Collectif de médecins

Un collectif de médecins
en faveur de l'aide à mourir

Nous, médecins de toutes spécialités, appelons les députés à permettre aux médecins volontaires d'accompagner les demandes d'aide à mourir dans un cadre humain, sécurisé et respectueux des volontés des patients.

Oui

Nous affirmons que, lorsque la médecine curative est dépassée, c’est au malade de décider et au médecin d'accéder à sa demande.

Non

Pour importants qu’ils soient, les soins palliatifs ne suffisent pas à répondre à toutes les situations de souffrances qu’elles soient physiques ou psychologiques.

Non, tous les médecins ne sont pas opposés à l’aide à mourir.

Supprimez les risques de sanctions de la justice et du Conseil de l’ordre (CNOM), et une majorité de médecins français intégreront l’aide à mourir dans leur pratique médicale comme leurs collègues étrangers. L’enquête du CNOM réalisée récemment sous la présidence du Dr François Arnaud, révèle que, dès à présent, un tiers des médecins, pourtant sélectionnés parmi les élus au CNOM, étaient prêts à accepter la loi.

Oui, le médecin qui intègre l’aide à mourir reste fidèle à ses engagements.

Dans le serment, exigé des jeunes médecins par le conseil de l’Ordre (dit serment d’Hippocrate, dernière version écrite en 2019), il est écrit : « Je respecterai la volonté des malades… Je ferai tout pour soulager les souffrances… Je ne prolongerai pas inutilement l’agonie ».

Non, la loi sur l’aide à mourir ne doit pas se limiter aux seuls médecins en activité.

Les médecins retraités qui disposent d’une plus grande disponibilité peuvent les seconder utilement.

Il est temps de respecter la démocratie.

Plus de 80 % des Français réclament une loi sur l'aide à mourir.

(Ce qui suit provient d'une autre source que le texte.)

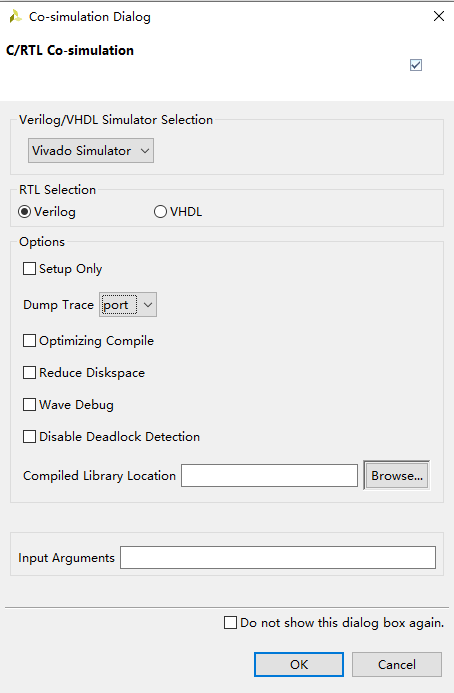
Task: Click the Vivado logo icon in title bar
Action: coord(15,17)
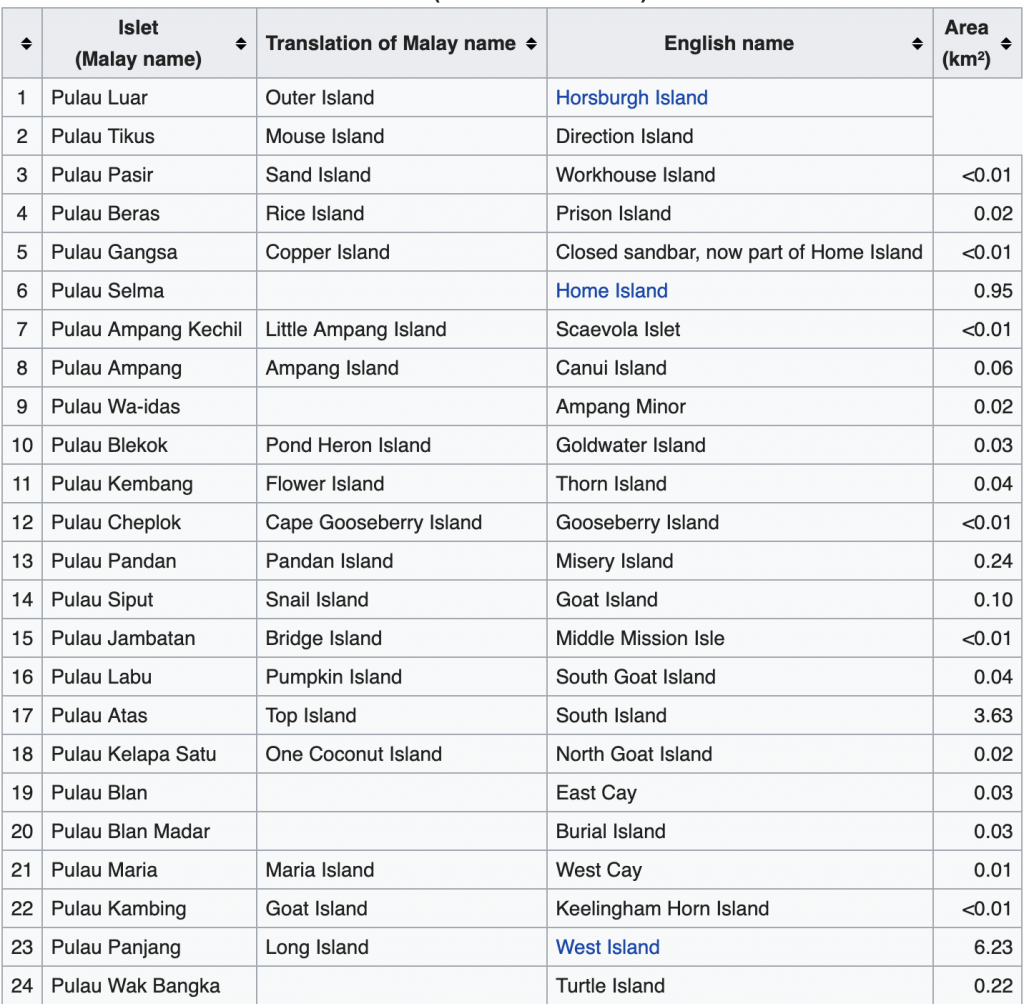Screen dimensions: 1024x1004
Task: Click the 3.63 area value for South Island
Action: (x=992, y=716)
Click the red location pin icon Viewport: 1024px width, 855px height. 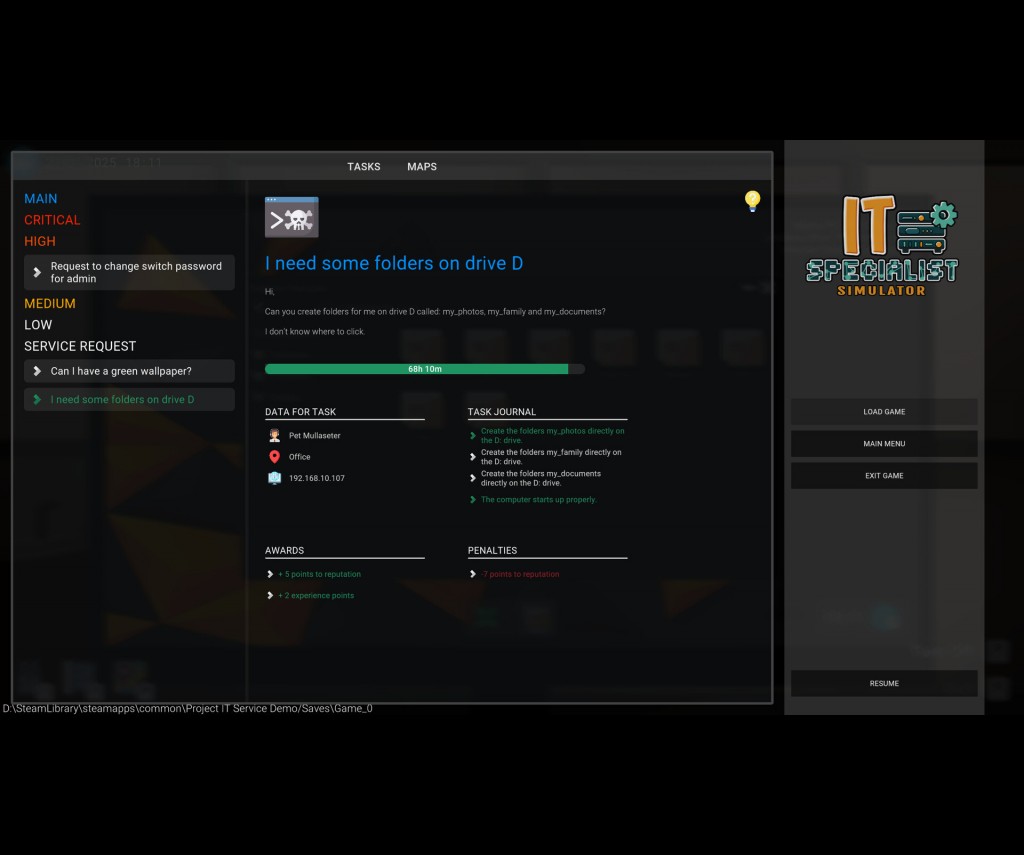274,457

La Convention citoyenne a confirmé ce choix à 75 %.

A trois reprises, les députés ont voté très majoritairement pour l’aide à mourir

2025

27 mai

2026

25 février

2026

30 juin

Répondez enfin positivement à la demande des malades qui attendent cette loi et permettez aux médecins prêts à les accompagner de le faire dans un cadre humain, sécurisé et respectueux de leurs volontés.